ACTIVITY>
Reproduce all the data exactly, without pictures.

*** Opening DATA RECORDS ***

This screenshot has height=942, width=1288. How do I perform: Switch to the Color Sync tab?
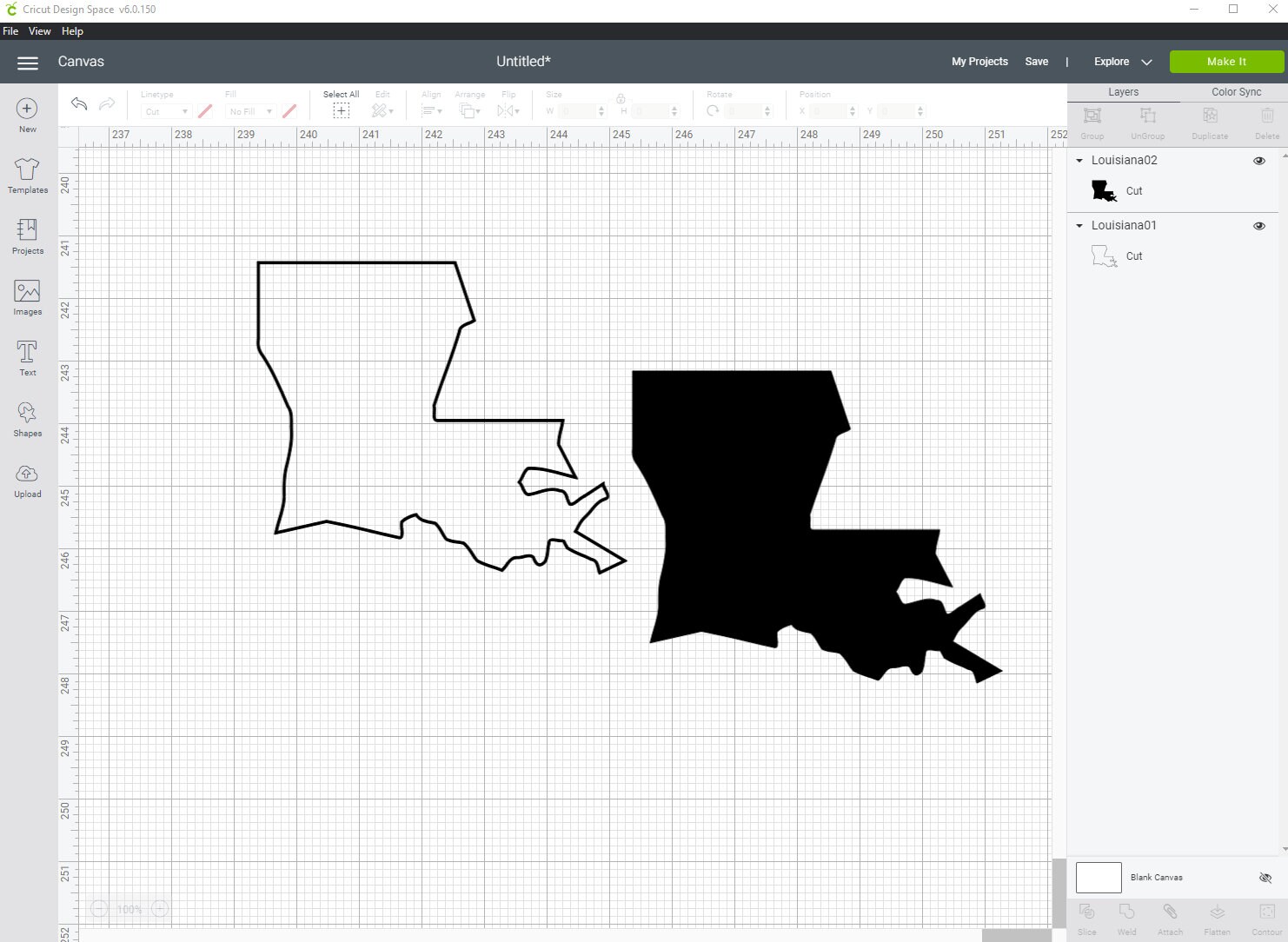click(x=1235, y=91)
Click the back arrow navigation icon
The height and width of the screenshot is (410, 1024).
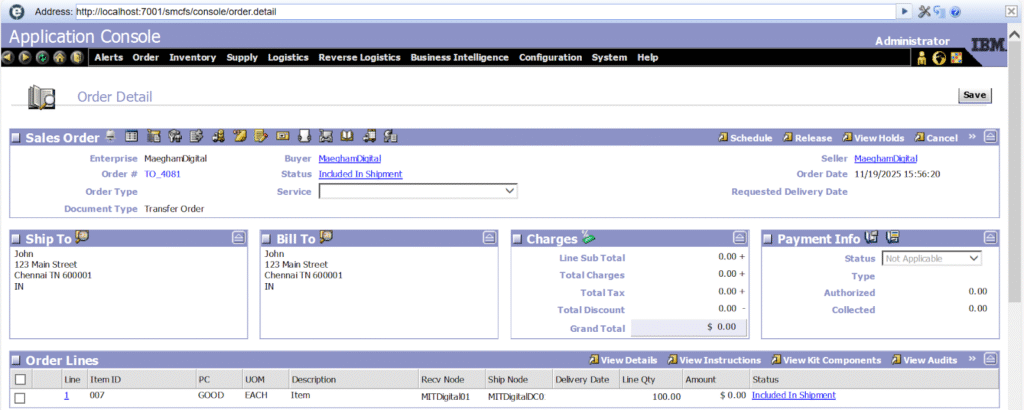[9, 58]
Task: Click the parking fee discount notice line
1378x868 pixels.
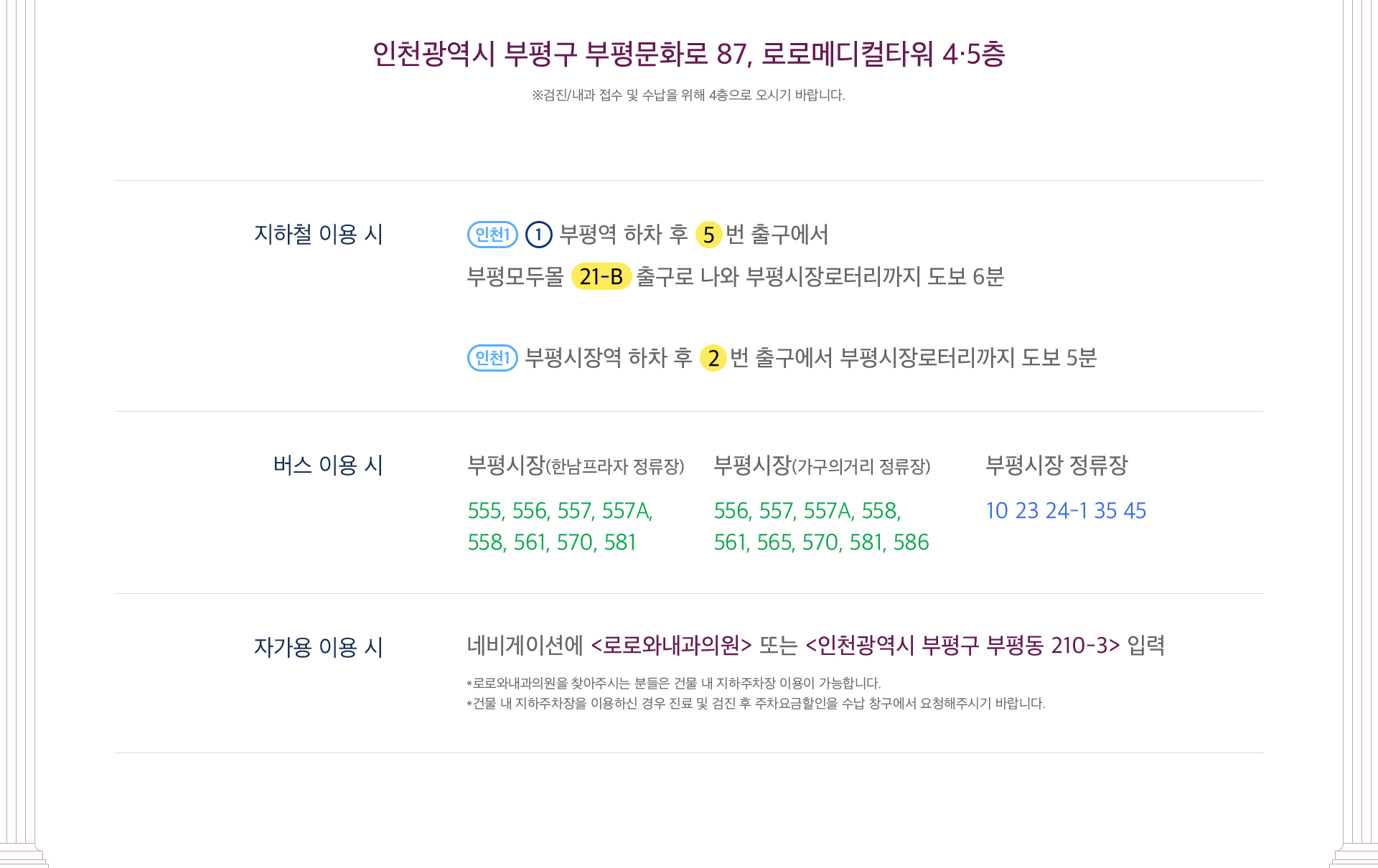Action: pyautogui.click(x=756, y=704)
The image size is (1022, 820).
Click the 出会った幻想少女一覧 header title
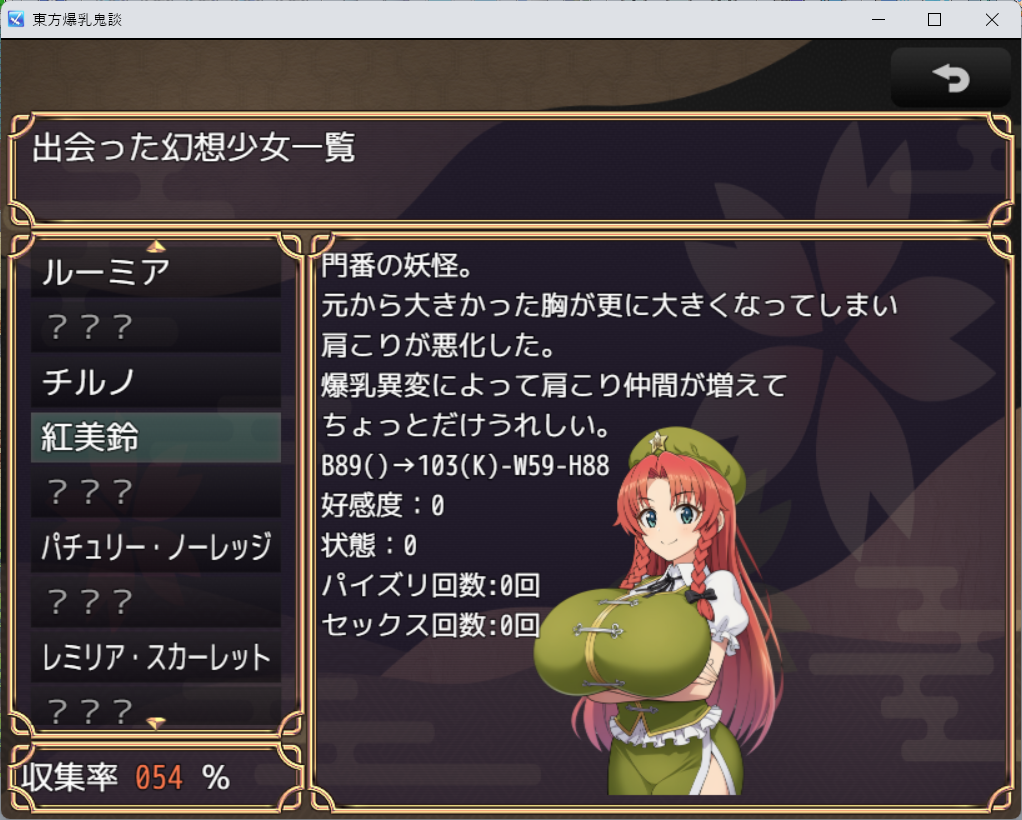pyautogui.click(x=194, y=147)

*** Closing DATA RECORDS ***

TASK SOLUTION>
This screenshot has height=942, width=1288. How do I perform: Switch to the Color Sync tab?
click(x=1235, y=91)
Click the back arrow navigation icon
The height and width of the screenshot is (410, 1024).
[9, 58]
Task: Click the parking fee discount notice line
1378x868 pixels.
Action: pyautogui.click(x=756, y=704)
The image size is (1022, 820).
Click the 出会った幻想少女一覧 header title
pyautogui.click(x=194, y=147)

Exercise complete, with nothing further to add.